* _Task item_
Every entry below is to be copied exactly, with nothing left out.

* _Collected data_
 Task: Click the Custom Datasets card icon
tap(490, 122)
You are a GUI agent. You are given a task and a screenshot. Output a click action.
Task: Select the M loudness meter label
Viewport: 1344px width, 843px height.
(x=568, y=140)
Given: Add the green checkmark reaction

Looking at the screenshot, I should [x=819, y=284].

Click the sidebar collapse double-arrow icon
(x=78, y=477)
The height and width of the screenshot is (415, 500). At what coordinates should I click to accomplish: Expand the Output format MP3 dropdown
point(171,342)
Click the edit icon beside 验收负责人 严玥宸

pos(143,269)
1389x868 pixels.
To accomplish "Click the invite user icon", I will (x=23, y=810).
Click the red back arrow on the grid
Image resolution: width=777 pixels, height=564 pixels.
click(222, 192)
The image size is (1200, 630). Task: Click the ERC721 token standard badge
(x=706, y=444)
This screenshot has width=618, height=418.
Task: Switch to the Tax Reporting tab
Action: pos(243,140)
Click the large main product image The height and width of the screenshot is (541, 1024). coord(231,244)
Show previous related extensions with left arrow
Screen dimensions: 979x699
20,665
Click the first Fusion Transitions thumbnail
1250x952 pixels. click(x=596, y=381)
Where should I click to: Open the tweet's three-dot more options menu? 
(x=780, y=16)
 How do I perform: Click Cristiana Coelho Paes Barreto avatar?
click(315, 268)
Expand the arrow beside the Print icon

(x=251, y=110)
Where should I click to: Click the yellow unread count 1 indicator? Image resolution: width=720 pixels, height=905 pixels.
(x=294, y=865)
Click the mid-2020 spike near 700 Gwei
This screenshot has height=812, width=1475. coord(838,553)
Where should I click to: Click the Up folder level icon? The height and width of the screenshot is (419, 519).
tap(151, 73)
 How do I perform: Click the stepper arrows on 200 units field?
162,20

* _Your response_
 Task: Click the Custom Datasets card icon
tap(490, 122)
You are a GUI agent. You are given a task and a screenshot. Output a click action.
Task: Select the M loudness meter label
Viewport: 1344px width, 843px height.
(x=568, y=140)
Given: Add the green checkmark reaction

Looking at the screenshot, I should [x=819, y=284].

Click the sidebar collapse double-arrow icon
(x=78, y=477)
The height and width of the screenshot is (415, 500). At what coordinates should I click to accomplish: Expand the Output format MP3 dropdown
point(171,342)
Click the edit icon beside 验收负责人 严玥宸

pos(143,269)
1389x868 pixels.
To accomplish "Click the invite user icon", I will (x=23, y=810).
Click the red back arrow on the grid
Image resolution: width=777 pixels, height=564 pixels.
click(222, 192)
The image size is (1200, 630). Task: Click the ERC721 token standard badge
(x=706, y=444)
This screenshot has width=618, height=418.
Task: Switch to the Tax Reporting tab
Action: pos(243,140)
Click the large main product image The height and width of the screenshot is (541, 1024). coord(231,244)
Show previous related extensions with left arrow
Screen dimensions: 979x699
20,665
Click the first Fusion Transitions thumbnail
1250x952 pixels. click(x=596, y=381)
Where should I click to: Open the tweet's three-dot more options menu? 
(x=780, y=16)
 How do I perform: Click Cristiana Coelho Paes Barreto avatar?
click(315, 268)
Expand the arrow beside the Print icon

(x=251, y=110)
Where should I click to: Click the yellow unread count 1 indicator? Image resolution: width=720 pixels, height=905 pixels.
(x=294, y=865)
Click the mid-2020 spike near 700 Gwei
This screenshot has height=812, width=1475. coord(838,553)
Where should I click to: Click the Up folder level icon? The height and width of the screenshot is (419, 519).
tap(151, 73)
 How do I perform: Click the stepper arrows on 200 units field?
162,20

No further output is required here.